Peta Devlin : Das Lied sagt: Wenn du gehst, dann wirst du mich zwar zerstören, aber Hauptsache, du entscheidest dich.

Bernadette Hengst: Ich habe an zwei Stücke dabei gedacht, meine absoluten Lieblingsschnulzen, „Tonight I Want You“ von Elvis Costello und „Ne Me Quitte Pas“ von Jacques Brel. Da singen zwei Männer das absolute Gegenteil. Die sind unglaublich zerstört, die würden ihr die Füße küssen, ablecken.

Vielleicht singen Männer das, weil sie es sonst nicht sagen würden.

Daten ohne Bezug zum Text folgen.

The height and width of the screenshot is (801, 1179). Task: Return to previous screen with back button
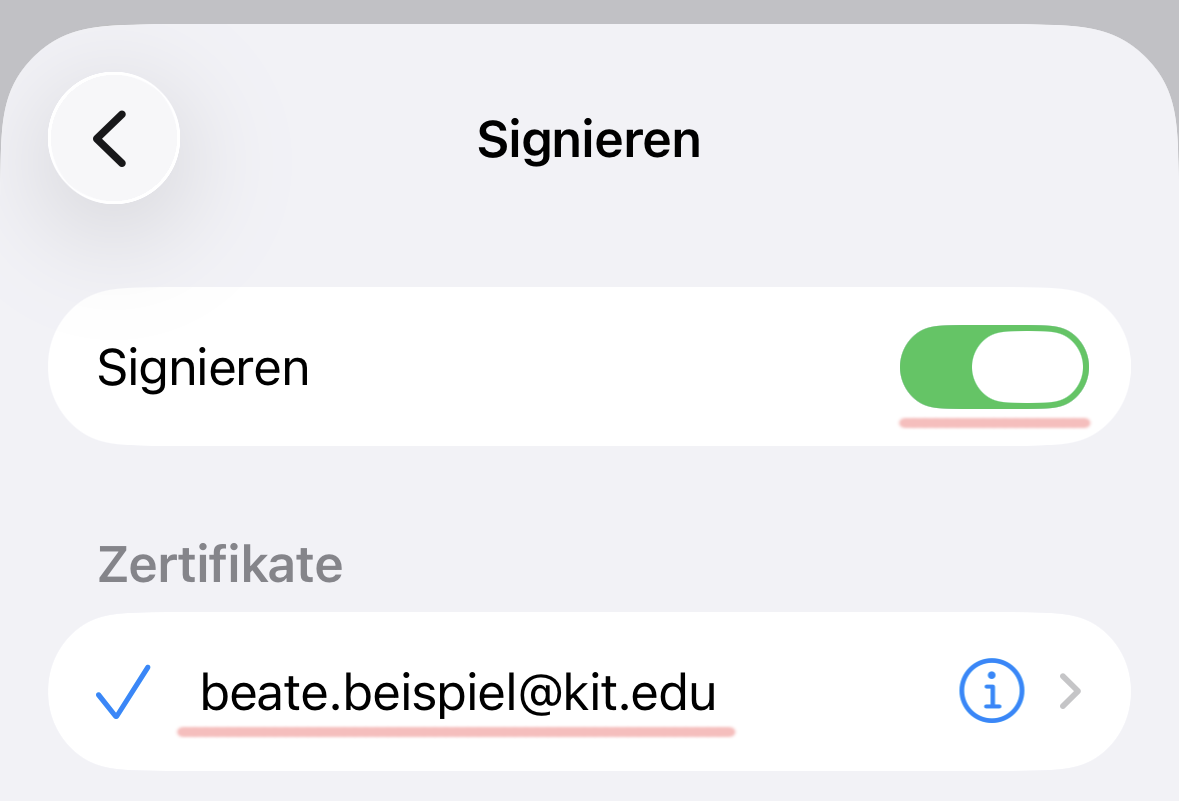tap(113, 138)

Peta Devlin : Wahrscheinlich würde die Frau, wenn er auf die Knie fällt, sowieso sagen: „Nee, danke.“

Ohne den Alanis-Vergleich überzustrapazieren: Sängerin und Song werden bei ihr gleichgesetzt, und in der öffentlichen Wahrnehmung wird sie als Frau mit Hang zur Depression gesehen.

Bernadette Hengst : Also, ich finde, die hat ziemliche Kraft. Obwohl, noch mehr schätze ich PJ Harvey. Ich habe schon nächtelang bei mir im Dunkeln gesessen und diese Stücke angehört. Da ist einfach eine untergründige Wut, dem kann man sich nicht entziehen.

Es gibt euch ja nun schon die ganzen Neunziger. Haben sich die Bedingungen für Frauen, die Pop spielen, verändert?

Bernadette Hengst : Ja. Wir haben uns 1990 gegründet, und zur gleichen Zeit habe ich L7 gesehen, Hole, Babes in Toyland , all dieses Zeug. Das kam mir sehr gelegen, daß es das gab. Nur halt nicht in Deutschland. Hier gibt es immer noch kein Netzwerk von Frauen, die miteinander kooperieren. Die wenigen Frauenbands, die es gibt, sind so unterschiedlich, daß wir keine Lust haben, uns mit denen zusammenzutun. Wäre ja noch schöner, nur weil wir Frauen sind.